──────── Records to use

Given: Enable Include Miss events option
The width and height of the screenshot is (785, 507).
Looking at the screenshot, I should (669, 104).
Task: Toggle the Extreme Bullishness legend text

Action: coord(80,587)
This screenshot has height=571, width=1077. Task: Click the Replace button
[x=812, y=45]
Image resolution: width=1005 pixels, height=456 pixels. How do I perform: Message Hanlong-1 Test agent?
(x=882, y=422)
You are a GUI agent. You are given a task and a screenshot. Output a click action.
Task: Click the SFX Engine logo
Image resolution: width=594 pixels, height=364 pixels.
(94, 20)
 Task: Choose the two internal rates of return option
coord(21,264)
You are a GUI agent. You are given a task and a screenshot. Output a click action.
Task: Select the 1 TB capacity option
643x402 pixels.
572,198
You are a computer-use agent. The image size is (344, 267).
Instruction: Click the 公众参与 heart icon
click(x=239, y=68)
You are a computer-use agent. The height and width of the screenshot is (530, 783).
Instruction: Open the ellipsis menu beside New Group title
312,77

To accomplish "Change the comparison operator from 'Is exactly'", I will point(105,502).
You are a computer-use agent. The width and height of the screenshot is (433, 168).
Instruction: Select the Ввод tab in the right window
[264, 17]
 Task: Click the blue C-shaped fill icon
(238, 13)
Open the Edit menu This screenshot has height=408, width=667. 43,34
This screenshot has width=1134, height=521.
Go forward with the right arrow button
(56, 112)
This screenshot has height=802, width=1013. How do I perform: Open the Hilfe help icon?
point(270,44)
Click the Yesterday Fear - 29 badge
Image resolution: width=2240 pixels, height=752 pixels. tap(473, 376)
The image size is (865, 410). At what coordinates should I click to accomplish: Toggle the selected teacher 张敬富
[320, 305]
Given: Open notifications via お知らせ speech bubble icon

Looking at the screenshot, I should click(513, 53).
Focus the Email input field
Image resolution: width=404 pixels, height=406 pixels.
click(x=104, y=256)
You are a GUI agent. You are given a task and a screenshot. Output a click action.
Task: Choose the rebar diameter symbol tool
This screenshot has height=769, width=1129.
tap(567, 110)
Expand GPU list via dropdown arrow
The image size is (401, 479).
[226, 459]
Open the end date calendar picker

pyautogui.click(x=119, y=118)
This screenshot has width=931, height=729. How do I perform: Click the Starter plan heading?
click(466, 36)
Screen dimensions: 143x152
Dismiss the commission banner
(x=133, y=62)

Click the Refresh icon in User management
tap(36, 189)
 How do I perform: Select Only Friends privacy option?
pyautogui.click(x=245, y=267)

────────────────

▶ **Task to carry out**
Transcribe all the data word for word, as it appears above.

▶ **Exercise result**
Given: Enable Include Miss events option
The width and height of the screenshot is (785, 507).
Looking at the screenshot, I should (669, 104).
Task: Toggle the Extreme Bullishness legend text

Action: coord(80,587)
This screenshot has height=571, width=1077. Task: Click the Replace button
[x=812, y=45]
Image resolution: width=1005 pixels, height=456 pixels. How do I perform: Message Hanlong-1 Test agent?
(x=882, y=422)
You are a GUI agent. You are given a task and a screenshot. Output a click action.
Task: Click the SFX Engine logo
Image resolution: width=594 pixels, height=364 pixels.
(94, 20)
 Task: Choose the two internal rates of return option
coord(21,264)
You are a GUI agent. You are given a task and a screenshot. Output a click action.
Task: Select the 1 TB capacity option
643x402 pixels.
572,198
You are a computer-use agent. The image size is (344, 267).
Instruction: Click the 公众参与 heart icon
click(x=239, y=68)
You are a computer-use agent. The height and width of the screenshot is (530, 783).
Instruction: Open the ellipsis menu beside New Group title
312,77

To accomplish "Change the comparison operator from 'Is exactly'", I will point(105,502).
You are a computer-use agent. The width and height of the screenshot is (433, 168).
Instruction: Select the Ввод tab in the right window
[264, 17]
 Task: Click the blue C-shaped fill icon
(238, 13)
Open the Edit menu This screenshot has height=408, width=667. 43,34
This screenshot has width=1134, height=521.
Go forward with the right arrow button
(56, 112)
This screenshot has height=802, width=1013. How do I perform: Open the Hilfe help icon?
point(270,44)
Click the Yesterday Fear - 29 badge
Image resolution: width=2240 pixels, height=752 pixels. tap(473, 376)
The image size is (865, 410). At what coordinates should I click to accomplish: Toggle the selected teacher 张敬富
[320, 305]
Given: Open notifications via お知らせ speech bubble icon

Looking at the screenshot, I should click(513, 53).
Focus the Email input field
Image resolution: width=404 pixels, height=406 pixels.
click(x=104, y=256)
You are a GUI agent. You are given a task and a screenshot. Output a click action.
Task: Choose the rebar diameter symbol tool
This screenshot has height=769, width=1129.
tap(567, 110)
Expand GPU list via dropdown arrow
The image size is (401, 479).
[226, 459]
Open the end date calendar picker

pyautogui.click(x=119, y=118)
This screenshot has width=931, height=729. How do I perform: Click the Starter plan heading?
click(466, 36)
Screen dimensions: 143x152
Dismiss the commission banner
(x=133, y=62)

Click the Refresh icon in User management
tap(36, 189)
 How do I perform: Select Only Friends privacy option?
pyautogui.click(x=245, y=267)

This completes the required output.